**Problem requirements:** Reproduce the following lines word for word, each one exactly as it stands.

**Records for this exercise:**
※
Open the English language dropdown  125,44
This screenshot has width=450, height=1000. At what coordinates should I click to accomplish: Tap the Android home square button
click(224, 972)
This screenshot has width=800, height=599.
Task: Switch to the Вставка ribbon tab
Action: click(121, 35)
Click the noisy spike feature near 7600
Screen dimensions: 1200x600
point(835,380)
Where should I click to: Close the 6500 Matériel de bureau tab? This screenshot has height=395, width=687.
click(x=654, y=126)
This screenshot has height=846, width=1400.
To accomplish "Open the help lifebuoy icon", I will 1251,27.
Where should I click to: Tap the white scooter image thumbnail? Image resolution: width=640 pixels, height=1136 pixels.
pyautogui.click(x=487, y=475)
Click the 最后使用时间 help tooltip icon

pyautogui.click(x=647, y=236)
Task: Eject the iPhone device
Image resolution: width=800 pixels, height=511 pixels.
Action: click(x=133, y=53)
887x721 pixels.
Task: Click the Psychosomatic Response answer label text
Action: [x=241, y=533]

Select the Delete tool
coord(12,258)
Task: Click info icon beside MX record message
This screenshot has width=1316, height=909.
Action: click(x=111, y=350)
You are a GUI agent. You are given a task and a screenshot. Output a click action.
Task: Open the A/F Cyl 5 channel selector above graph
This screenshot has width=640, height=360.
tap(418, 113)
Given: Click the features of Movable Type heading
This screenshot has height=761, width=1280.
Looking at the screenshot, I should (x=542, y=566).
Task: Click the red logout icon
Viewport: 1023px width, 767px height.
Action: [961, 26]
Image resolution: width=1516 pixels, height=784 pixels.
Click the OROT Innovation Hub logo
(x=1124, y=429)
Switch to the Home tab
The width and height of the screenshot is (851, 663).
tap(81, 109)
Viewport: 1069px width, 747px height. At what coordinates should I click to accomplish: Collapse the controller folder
※
**Task answer:**
Open the English language dropdown  125,44
This screenshot has width=450, height=1000. At what coordinates should I click to accomplish: Tap the Android home square button
click(224, 972)
This screenshot has width=800, height=599.
Task: Switch to the Вставка ribbon tab
Action: click(121, 35)
Click the noisy spike feature near 7600
Screen dimensions: 1200x600
point(835,380)
Where should I click to: Close the 6500 Matériel de bureau tab? This screenshot has height=395, width=687.
click(x=654, y=126)
This screenshot has height=846, width=1400.
To accomplish "Open the help lifebuoy icon", I will 1251,27.
Where should I click to: Tap the white scooter image thumbnail? Image resolution: width=640 pixels, height=1136 pixels.
pyautogui.click(x=487, y=475)
Click the 最后使用时间 help tooltip icon

pyautogui.click(x=647, y=236)
Task: Eject the iPhone device
Image resolution: width=800 pixels, height=511 pixels.
Action: click(x=133, y=53)
887x721 pixels.
Task: Click the Psychosomatic Response answer label text
Action: [x=241, y=533]

Select the Delete tool
coord(12,258)
Task: Click info icon beside MX record message
This screenshot has width=1316, height=909.
Action: click(x=111, y=350)
You are a GUI agent. You are given a task and a screenshot. Output a click action.
Task: Open the A/F Cyl 5 channel selector above graph
This screenshot has width=640, height=360.
tap(418, 113)
Given: Click the features of Movable Type heading
This screenshot has height=761, width=1280.
Looking at the screenshot, I should (x=542, y=566).
Task: Click the red logout icon
Viewport: 1023px width, 767px height.
Action: [961, 26]
Image resolution: width=1516 pixels, height=784 pixels.
Click the OROT Innovation Hub logo
(x=1124, y=429)
Switch to the Home tab
The width and height of the screenshot is (851, 663).
tap(81, 109)
Viewport: 1069px width, 747px height. At what coordinates should I click to accomplish: Collapse the controller folder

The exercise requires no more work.